12-month period ending November 2024
Income Assumptions | Value / Unit | Year Change (%) |
---|---|---|
Rental Income / Occupied Unit | $1,273.15 | 6.1% |
Recoverable Expenses / Occupied Unit | $75.15 | 11.7% |
Other Income / Occupied Unit | $77.89 | 13.0% |
Total Income / Occupied Unit | $1,426.20 | 6.7% |
Operating Income | ||
Rental Income | $1,204.66 | 5.2% |
Recoverable Expenses | $71.11 | 10.8% |
Other Income | $73.70 | 12.1% |
Total Income | $1,349.47 | 5.8% |
Operating Expenses | Value / Unit | Year Change (%) |
---|---|---|
Payroll | $134.83 | 8.7% |
Marketing & Advertising | $15.17 | 10.2% |
Repairs & Maintenance | $105.68 | -1.2% |
Administrative | $29.53 | 9.6% |
Management Fees | $56.62 | 7.7% |
Utilities | $80.67 | 5.2% |
Real Estate & Other Taxes | $113.14 | 12.2% |
Insurance | $35.46 | 15.4% |
Other Operating Expensees | $8.46 | |
Total Operating Expense | $579.57 | 7.3% |
Net Operating Income | $769.91 | 4.8% |
The Cincinnati multifamily market enters 2025 on solid footing, with stable fundamentals and a well-balanced supply-demand dynamic. Occupancy rates remain strong at 94.1%, comfortably above the national benchmark of 93.7%, reflecting the market’s resilience amidst steady development activity. Although elevated completions slightly pressured occupancy in 2024, the development pipeline has moderated from recent peaks, with 4,900 units currently under construction. This level, while above the 10-year historical average, is well below the late-2022 peak of 6,523 units, ensuring manageable inventory expansion. Demand continues to be robust, particularly in mid-tier and high-end segments, driven by rising consumer confidence and increased household formation among younger renters. Key submarkets such as Northeast Cincinnati and Northern Kentucky remain development hotspots, with Northeast Cincinnati leading construction activity as population growth in Warren County outpaces the metro average.

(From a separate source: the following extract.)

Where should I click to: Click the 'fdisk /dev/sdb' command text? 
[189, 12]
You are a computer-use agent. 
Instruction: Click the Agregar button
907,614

Looking ahead, the market is positioned for healthy rent growth and further stabilization. Rent growth is forecasted to reach 3.7% by year-end 2025, with Class A rents accelerating toward 3% and mid- and lower-tier properties achieving gains just over 4%. Occupancy rates are expected to rise by 30 basis points, reaching 94.4% by year-end, as demand absorbs new supply and the market achieves equilibrium. Cincinnati’s balanced approach to development, with a relatively even distribution of mid-tier and high-end deliveries, has prevented the oversupply challenges seen in other markets, allowing it to maintain steady performance. Supported by a diverse economic base, strong population growth in key submarkets, and a manageable construction pipeline, Cincinnati is well-positioned for continued outperformance relative to peer markets and national trends.